(Work to complete) Nothing in the records may be altered. Repeat them in full.

Stored items from a collection:

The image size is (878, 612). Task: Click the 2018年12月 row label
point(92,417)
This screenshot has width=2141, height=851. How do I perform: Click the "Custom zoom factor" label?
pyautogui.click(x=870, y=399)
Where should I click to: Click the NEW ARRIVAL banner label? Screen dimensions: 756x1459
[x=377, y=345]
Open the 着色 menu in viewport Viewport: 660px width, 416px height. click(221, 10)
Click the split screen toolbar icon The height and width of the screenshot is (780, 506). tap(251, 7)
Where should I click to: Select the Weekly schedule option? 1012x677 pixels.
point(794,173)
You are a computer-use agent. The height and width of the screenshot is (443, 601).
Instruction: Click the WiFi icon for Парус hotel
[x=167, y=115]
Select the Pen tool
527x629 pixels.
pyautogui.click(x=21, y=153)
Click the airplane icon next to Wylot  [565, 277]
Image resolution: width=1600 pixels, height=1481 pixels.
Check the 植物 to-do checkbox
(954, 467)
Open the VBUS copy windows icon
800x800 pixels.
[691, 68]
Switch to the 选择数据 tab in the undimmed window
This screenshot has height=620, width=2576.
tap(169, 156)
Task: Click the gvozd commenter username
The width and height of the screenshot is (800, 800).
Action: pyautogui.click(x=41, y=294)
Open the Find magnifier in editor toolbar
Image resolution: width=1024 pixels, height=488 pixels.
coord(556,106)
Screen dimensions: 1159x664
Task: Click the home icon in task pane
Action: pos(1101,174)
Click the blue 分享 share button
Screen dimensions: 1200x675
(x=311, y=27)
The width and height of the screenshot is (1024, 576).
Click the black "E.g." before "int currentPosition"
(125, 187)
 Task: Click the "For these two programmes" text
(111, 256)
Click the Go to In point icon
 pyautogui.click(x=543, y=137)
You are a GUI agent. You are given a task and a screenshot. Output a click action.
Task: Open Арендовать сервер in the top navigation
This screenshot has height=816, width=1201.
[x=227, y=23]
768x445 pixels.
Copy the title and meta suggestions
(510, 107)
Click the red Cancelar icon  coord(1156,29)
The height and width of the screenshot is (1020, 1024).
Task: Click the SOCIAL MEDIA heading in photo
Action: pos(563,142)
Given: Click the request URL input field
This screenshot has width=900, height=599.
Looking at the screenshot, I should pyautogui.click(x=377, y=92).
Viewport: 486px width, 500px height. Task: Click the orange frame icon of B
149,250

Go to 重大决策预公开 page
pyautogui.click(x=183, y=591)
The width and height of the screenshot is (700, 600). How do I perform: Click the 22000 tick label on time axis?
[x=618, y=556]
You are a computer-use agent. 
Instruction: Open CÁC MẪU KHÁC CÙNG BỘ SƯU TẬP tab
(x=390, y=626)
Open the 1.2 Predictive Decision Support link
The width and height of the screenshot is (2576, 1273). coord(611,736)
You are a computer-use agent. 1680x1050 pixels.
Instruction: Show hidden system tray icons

(Task output)
The image size is (878, 612). Task: Click the 2018年12月 row label
point(92,417)
This screenshot has width=2141, height=851. How do I perform: Click the "Custom zoom factor" label?
pyautogui.click(x=870, y=399)
Where should I click to: Click the NEW ARRIVAL banner label? Screen dimensions: 756x1459
[x=377, y=345]
Open the 着色 menu in viewport Viewport: 660px width, 416px height. click(221, 10)
Click the split screen toolbar icon The height and width of the screenshot is (780, 506). tap(251, 7)
Where should I click to: Select the Weekly schedule option? 1012x677 pixels.
point(794,173)
You are a computer-use agent. The height and width of the screenshot is (443, 601).
Instruction: Click the WiFi icon for Парус hotel
[x=167, y=115]
Select the Pen tool
527x629 pixels.
pyautogui.click(x=21, y=153)
Click the airplane icon next to Wylot  [565, 277]
Image resolution: width=1600 pixels, height=1481 pixels.
Check the 植物 to-do checkbox
(954, 467)
Open the VBUS copy windows icon
800x800 pixels.
[691, 68]
Switch to the 选择数据 tab in the undimmed window
This screenshot has height=620, width=2576.
tap(169, 156)
Task: Click the gvozd commenter username
The width and height of the screenshot is (800, 800).
Action: pyautogui.click(x=41, y=294)
Open the Find magnifier in editor toolbar
Image resolution: width=1024 pixels, height=488 pixels.
coord(556,106)
Screen dimensions: 1159x664
Task: Click the home icon in task pane
Action: pos(1101,174)
Click the blue 分享 share button
Screen dimensions: 1200x675
(x=311, y=27)
The width and height of the screenshot is (1024, 576).
Click the black "E.g." before "int currentPosition"
(125, 187)
 Task: Click the "For these two programmes" text
(111, 256)
Click the Go to In point icon
 pyautogui.click(x=543, y=137)
You are a GUI agent. You are given a task and a screenshot. Output a click action.
Task: Open Арендовать сервер in the top navigation
This screenshot has height=816, width=1201.
[x=227, y=23]
768x445 pixels.
Copy the title and meta suggestions
(510, 107)
Click the red Cancelar icon  coord(1156,29)
The height and width of the screenshot is (1020, 1024).
Task: Click the SOCIAL MEDIA heading in photo
Action: pos(563,142)
Given: Click the request URL input field
This screenshot has width=900, height=599.
Looking at the screenshot, I should pyautogui.click(x=377, y=92).
Viewport: 486px width, 500px height. Task: Click the orange frame icon of B
149,250

Go to 重大决策预公开 page
pyautogui.click(x=183, y=591)
The width and height of the screenshot is (700, 600). How do I perform: Click the 22000 tick label on time axis?
[x=618, y=556]
You are a computer-use agent. 
Instruction: Open CÁC MẪU KHÁC CÙNG BỘ SƯU TẬP tab
(x=390, y=626)
Open the 1.2 Predictive Decision Support link
The width and height of the screenshot is (2576, 1273). coord(611,736)
You are a computer-use agent. 1680x1050 pixels.
Instruction: Show hidden system tray icons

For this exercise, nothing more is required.